I’m living on the Reunion Island, a French island on the East of Madagascar and the island has become more and more populated: 840 000 people for a surface area of 2,500 square kilometres (970 square miles). In addition, the geological context (very steep and volcanic) limit the population and their activities to the coastal area. In this context, notion of inhabitants number seems to me essential, at the contrary of your theory.
I agreed that some political decisions, in particular link to transport, like the setting up of train transport would limit the many traffic jam and just build more and more roads would increase the number of cars.
However, the food autonomy of the island inhabitants is impossible, simply because there are not enough cultivable areas to feed every inhabitants (with all the kind of food, included meat and dairy products).
What is your opinion about that ? Do you think your theory can meet some limits for particular cases like this one?
Thanks a lot in advance.
Best regards,
Alexandra Moles
Dear Alexandra Moles:
Thank you for writing. I do not know enough about Reunion Island to comment intelligently on the situation there, or to suggest what changes might be appropriate, but I hope some general comments may be helpful.

- RECORDS SUPPLIED
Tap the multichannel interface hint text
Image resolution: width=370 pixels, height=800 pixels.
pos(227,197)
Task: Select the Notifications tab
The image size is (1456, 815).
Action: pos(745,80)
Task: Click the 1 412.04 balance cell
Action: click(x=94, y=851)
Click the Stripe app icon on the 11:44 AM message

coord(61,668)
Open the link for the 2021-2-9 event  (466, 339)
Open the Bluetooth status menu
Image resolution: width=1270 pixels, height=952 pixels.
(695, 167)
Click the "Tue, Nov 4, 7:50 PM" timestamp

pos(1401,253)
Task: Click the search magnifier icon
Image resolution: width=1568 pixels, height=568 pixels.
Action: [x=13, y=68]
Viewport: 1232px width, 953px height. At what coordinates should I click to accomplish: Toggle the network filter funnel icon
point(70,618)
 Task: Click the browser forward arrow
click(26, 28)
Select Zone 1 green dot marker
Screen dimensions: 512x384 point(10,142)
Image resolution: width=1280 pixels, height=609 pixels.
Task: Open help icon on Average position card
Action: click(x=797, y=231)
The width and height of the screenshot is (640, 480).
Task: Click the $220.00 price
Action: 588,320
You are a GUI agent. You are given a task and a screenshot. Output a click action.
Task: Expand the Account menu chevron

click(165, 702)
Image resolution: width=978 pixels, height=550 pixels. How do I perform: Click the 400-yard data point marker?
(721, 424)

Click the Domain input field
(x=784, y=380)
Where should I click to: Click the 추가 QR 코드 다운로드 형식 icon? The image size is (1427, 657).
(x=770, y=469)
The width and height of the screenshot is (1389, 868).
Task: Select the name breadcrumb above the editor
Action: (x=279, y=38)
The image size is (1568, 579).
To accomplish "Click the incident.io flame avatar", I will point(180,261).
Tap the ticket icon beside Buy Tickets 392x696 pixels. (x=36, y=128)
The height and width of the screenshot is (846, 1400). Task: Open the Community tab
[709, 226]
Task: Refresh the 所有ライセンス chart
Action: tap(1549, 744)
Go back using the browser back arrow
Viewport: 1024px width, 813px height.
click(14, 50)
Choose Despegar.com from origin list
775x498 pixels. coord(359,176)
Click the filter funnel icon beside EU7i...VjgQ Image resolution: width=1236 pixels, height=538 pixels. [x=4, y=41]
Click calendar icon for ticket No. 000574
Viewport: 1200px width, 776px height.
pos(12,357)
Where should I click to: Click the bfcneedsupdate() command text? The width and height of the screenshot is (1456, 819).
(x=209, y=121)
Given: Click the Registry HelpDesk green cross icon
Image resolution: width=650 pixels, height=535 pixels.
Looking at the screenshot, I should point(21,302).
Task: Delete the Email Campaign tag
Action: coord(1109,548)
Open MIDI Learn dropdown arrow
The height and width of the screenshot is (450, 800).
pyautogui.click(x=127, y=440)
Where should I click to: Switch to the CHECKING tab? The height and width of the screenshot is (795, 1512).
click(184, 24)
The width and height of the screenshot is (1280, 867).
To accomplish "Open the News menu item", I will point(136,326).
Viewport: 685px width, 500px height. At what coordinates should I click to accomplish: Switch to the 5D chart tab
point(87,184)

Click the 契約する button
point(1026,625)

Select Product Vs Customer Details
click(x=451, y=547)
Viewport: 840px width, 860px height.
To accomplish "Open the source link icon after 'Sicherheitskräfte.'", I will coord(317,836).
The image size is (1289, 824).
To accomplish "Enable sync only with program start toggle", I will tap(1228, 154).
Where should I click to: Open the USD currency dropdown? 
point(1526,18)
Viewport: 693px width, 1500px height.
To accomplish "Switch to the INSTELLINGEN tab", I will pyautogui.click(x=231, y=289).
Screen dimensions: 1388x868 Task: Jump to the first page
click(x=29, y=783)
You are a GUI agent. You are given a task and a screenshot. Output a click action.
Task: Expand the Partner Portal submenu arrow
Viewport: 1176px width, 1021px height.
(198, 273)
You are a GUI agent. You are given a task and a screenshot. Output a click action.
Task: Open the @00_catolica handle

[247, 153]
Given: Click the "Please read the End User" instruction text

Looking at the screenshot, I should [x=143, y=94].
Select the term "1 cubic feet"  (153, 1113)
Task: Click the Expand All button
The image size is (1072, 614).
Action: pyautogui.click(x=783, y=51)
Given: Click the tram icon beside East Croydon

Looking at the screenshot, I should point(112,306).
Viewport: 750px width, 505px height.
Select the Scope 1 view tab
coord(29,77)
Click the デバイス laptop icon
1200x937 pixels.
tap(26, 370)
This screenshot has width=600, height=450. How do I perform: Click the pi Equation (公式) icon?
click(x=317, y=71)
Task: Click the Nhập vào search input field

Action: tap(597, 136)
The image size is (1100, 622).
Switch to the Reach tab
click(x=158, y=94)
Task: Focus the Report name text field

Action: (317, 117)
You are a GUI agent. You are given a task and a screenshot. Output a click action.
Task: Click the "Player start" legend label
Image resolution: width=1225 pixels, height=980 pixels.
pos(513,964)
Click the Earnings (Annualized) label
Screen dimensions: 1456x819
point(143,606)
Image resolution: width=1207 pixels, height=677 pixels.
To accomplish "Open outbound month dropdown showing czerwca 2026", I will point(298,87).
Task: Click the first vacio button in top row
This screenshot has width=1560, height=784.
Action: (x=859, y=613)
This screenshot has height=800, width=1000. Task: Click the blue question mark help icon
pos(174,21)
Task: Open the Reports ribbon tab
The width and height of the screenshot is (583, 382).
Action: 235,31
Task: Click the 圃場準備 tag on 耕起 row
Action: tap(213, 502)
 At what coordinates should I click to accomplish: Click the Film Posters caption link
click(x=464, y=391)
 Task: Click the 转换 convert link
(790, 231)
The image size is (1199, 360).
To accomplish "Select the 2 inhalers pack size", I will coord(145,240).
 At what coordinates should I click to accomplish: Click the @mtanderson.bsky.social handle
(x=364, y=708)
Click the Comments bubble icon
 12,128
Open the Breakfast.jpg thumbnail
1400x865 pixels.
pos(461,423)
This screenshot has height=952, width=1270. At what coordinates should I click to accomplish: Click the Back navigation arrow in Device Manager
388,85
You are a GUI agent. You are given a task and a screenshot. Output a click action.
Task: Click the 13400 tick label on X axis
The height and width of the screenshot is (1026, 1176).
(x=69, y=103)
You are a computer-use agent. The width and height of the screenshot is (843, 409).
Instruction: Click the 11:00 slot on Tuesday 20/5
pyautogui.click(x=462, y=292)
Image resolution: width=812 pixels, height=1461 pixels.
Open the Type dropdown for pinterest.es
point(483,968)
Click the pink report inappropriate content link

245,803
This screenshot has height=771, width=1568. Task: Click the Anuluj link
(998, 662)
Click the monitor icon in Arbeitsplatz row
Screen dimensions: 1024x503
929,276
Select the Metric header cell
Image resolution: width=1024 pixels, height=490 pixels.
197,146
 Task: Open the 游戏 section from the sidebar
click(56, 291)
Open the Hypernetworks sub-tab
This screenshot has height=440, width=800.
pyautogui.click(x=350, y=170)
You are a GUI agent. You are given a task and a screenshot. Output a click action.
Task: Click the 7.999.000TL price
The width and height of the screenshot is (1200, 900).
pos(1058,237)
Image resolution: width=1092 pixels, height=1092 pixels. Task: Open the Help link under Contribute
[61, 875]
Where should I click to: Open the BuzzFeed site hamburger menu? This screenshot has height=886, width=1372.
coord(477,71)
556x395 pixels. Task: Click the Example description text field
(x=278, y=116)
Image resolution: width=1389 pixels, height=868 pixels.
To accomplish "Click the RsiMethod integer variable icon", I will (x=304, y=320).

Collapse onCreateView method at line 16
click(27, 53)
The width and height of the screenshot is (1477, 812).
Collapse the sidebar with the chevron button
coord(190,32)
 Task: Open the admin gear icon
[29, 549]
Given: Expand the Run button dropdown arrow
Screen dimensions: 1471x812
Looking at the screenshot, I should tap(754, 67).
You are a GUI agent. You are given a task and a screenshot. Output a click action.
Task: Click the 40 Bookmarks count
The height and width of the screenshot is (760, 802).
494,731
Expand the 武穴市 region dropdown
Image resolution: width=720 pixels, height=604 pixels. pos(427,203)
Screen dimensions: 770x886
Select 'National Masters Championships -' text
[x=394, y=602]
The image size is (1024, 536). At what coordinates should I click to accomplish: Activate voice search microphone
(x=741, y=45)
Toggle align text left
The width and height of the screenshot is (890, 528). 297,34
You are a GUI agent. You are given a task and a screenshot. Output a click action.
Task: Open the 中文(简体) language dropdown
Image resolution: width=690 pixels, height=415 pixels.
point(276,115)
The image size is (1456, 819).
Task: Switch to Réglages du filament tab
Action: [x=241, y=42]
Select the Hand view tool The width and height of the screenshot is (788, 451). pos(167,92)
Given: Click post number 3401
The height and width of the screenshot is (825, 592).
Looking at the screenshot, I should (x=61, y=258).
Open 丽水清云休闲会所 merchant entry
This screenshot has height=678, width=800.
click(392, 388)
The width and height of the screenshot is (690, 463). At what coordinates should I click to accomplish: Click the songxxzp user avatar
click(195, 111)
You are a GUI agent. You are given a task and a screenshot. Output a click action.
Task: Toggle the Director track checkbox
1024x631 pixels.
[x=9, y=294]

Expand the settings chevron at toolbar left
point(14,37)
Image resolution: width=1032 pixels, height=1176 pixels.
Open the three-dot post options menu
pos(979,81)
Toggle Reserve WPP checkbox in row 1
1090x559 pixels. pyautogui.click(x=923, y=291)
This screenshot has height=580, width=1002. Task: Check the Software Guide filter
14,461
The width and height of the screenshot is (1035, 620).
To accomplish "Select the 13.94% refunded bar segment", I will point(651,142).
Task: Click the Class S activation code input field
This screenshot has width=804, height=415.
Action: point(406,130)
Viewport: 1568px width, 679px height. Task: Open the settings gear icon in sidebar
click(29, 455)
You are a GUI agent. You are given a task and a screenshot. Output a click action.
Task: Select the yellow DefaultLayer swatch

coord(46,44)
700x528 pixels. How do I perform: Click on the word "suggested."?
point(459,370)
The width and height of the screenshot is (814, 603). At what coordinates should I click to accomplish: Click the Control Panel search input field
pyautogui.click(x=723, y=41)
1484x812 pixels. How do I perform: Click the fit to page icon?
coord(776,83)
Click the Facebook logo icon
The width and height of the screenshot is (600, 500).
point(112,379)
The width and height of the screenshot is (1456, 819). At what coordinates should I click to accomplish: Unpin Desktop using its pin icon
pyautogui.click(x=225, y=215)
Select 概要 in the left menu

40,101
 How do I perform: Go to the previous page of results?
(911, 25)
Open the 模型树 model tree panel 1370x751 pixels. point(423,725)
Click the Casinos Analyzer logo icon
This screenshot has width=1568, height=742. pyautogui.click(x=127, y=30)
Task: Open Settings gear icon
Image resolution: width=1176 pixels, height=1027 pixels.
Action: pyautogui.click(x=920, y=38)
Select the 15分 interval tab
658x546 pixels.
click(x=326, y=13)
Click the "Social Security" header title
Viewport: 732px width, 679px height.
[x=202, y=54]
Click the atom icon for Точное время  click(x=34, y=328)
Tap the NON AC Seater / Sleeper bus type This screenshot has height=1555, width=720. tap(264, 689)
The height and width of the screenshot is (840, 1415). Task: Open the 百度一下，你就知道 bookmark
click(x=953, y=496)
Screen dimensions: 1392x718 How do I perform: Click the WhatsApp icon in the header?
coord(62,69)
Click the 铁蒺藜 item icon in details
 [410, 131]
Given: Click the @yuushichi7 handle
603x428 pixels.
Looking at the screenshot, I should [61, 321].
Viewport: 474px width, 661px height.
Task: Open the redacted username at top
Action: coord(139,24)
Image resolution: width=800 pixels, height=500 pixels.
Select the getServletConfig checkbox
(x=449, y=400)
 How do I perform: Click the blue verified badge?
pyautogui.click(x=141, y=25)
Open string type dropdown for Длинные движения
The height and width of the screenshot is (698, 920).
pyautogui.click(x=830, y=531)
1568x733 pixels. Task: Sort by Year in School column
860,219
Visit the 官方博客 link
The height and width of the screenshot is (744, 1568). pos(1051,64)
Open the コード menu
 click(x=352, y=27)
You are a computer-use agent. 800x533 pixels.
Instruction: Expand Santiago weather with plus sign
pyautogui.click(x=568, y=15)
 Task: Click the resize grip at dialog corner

- GIVEN TASK A
What population does the Reunion Island text give for the island?
- GIVEN TASK B
From the Reunion Island text, set down the passage between "However, the food" and "may be helpful.", inclusive, keeping every word and mark unchanged.

- RIGHT ANSWER A
840 000 people.

- RIGHT ANSWER B
However, the food autonomy of the island inhabitants is impossible, simply because there are not enough cultivable areas to feed every inhabitants (with all the kind of food, included meat and dairy products).
What is your opinion about that ? Do you think your theory can meet some limits for particular cases like this one?
Thanks a lot in advance.
Best regards,
Alexandra Moles
Dear Alexandra Moles:
Thank you for writing. I do not know enough about Reunion Island to comment intelligently on the situation there, or to suggest what changes might be appropriate, but I hope some general comments may be helpful.